Oliver Ackermann es el motor y el cerebro de A Place To Bury Strangers, a quienes se suele describir como la banda que toca a mayor volumen de New York. Hasta ahora se le conocía por ser el diseñador y fabricante de los pedales de distorsión Death By Audio, utilizados por artistas tan dispares como Godspeed! You Black Emperor, Wilco, Arcade Fire o U2. Aun tienen fresco “A Place To Bury Strangers” (Killer Pimp Import, 07).

De todo lo aprendido trabajando para ellos y también al frente de la desaparecida formación Skywave. El caso es que hace poco ha publicado “A Place To Bury Strangers”, un primer larga duración que nos recuerda lo bueno que tuvieron los años del shoegazer. Un disco que se disfruta, aunque duelan los oídos. “Que a la gente le guste el disco me da fe en que vamos en la dirección correcta. Creo que hemos hecho un gran trabajo aunque hay partes que tendríamos que haber trabajado más antes de publicarlo”.

“La única importancia de tocar muy alto es conseguir que la audiencia se sumerja en lo que está viendo y escuchando”

Más trabajado o menos, el caso es que A Place To Bury Strangers hacen un ruido de cojones. “La única importancia de tocar muy alto es conseguir que la audiencia se sumerja en lo que está viendo y escuchando.
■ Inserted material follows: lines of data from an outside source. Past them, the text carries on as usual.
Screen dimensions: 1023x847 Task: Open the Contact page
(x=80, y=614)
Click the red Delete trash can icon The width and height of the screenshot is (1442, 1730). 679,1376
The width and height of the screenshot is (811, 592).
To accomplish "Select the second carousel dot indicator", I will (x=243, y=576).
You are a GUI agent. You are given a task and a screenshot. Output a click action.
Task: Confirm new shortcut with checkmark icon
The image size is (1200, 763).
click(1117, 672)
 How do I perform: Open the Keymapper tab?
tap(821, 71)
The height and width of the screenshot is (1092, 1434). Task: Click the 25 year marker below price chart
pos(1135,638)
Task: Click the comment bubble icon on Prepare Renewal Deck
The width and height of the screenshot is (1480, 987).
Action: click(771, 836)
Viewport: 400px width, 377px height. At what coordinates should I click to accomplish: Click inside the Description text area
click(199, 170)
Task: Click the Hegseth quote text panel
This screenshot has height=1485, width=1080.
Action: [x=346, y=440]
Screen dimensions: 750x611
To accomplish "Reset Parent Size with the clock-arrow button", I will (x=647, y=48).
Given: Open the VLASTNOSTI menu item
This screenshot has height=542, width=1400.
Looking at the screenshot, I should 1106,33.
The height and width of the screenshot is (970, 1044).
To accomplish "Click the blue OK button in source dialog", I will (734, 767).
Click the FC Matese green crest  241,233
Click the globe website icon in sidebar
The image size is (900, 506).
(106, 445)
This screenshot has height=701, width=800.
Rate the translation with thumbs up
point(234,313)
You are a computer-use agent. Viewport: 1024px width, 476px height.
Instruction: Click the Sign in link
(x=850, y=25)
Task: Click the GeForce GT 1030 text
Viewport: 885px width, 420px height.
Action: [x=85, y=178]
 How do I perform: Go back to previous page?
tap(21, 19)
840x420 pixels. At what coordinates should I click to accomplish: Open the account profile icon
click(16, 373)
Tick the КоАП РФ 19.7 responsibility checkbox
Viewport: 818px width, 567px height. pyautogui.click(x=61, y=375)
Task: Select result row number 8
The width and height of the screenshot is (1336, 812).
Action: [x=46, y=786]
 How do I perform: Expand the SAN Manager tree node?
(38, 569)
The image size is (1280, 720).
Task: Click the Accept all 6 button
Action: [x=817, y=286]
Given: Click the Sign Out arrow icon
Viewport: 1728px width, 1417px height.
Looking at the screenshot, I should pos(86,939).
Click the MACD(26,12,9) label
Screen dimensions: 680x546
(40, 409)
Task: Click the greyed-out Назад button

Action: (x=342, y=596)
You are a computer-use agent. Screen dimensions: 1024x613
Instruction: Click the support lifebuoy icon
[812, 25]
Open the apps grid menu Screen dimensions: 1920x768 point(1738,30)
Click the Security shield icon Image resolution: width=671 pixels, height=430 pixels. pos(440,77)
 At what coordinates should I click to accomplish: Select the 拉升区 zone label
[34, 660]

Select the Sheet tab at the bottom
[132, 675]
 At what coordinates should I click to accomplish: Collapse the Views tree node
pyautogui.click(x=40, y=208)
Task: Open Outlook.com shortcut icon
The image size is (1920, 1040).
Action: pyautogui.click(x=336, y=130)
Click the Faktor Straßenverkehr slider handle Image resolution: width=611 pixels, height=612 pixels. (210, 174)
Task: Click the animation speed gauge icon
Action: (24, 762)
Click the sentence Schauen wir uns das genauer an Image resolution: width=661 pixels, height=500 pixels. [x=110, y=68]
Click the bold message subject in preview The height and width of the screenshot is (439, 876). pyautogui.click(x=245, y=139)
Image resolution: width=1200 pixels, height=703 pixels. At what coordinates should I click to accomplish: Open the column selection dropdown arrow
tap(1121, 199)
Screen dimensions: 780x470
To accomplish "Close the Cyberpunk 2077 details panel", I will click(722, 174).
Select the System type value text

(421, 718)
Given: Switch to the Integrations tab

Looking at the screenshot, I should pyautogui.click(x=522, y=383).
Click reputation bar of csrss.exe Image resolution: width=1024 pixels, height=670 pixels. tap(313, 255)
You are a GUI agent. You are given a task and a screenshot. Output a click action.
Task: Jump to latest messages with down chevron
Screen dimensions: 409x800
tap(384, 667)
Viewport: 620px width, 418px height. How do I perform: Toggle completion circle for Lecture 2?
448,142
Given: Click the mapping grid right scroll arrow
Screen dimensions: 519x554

Nuestro directo busca lo mismo con proyectores y luces que con el sonido. No queremos ser quienes toquemos más alto, sino sentirlo”. De todos modos, como ya ocurría en el debut discográfico de The Jesus And Mary Chain, por poner un ejemplo claro, la maraña de feedbacks no impide paladear unas canciones que tienen su alma. “Bueno, es que debajo de todo ese ruido hay canciones pop. Me gustan las buenas canciones y en el fondo eso es lo importante. Si suenan ruidosas es porque quiero que la gente las escuche así, con texturas, misterio, densidad… Lo cual no significa que no puedan funcionar de otra forma, porque todos los temas son realmente simples cuando los desnudas y siguen funcionando. Algunas, de hecho, se escribieron partiendo de una acústica o de un teclado”. En todo caso, A Place To Bury Strangers no buscan sonar revivalistas, sino expresarse de la forma que más les contenta. Y eso pasa por recordar a Spacemen 3, My Bloody Valentine o muchos otros. “Nunca he pretendido recuperar un sonido, pero es complicado huir de las influencias que tienes. Si crees que algo suena a copia, entonces me sabe mal. Me enamoré de esos grupos cuando era un chiquillo, pero ahora los veo como un reflejo del pop clásico que se escribía durante los cincuenta y los sesenta, el de The Crystals, Shangri-Las, The Beatles o Del Shannnon, pero llevándolo a un sonido más desconocido e inclasificable”. En todo caso, en unos meses les tendremos en España formando parte del Primavera Sound, así que allí veremos si son capaces de tocar al once como Spinal Tap. “Llevo mucho tiempo tocando muy alto, así que solamente me queda tocar aún más alto”.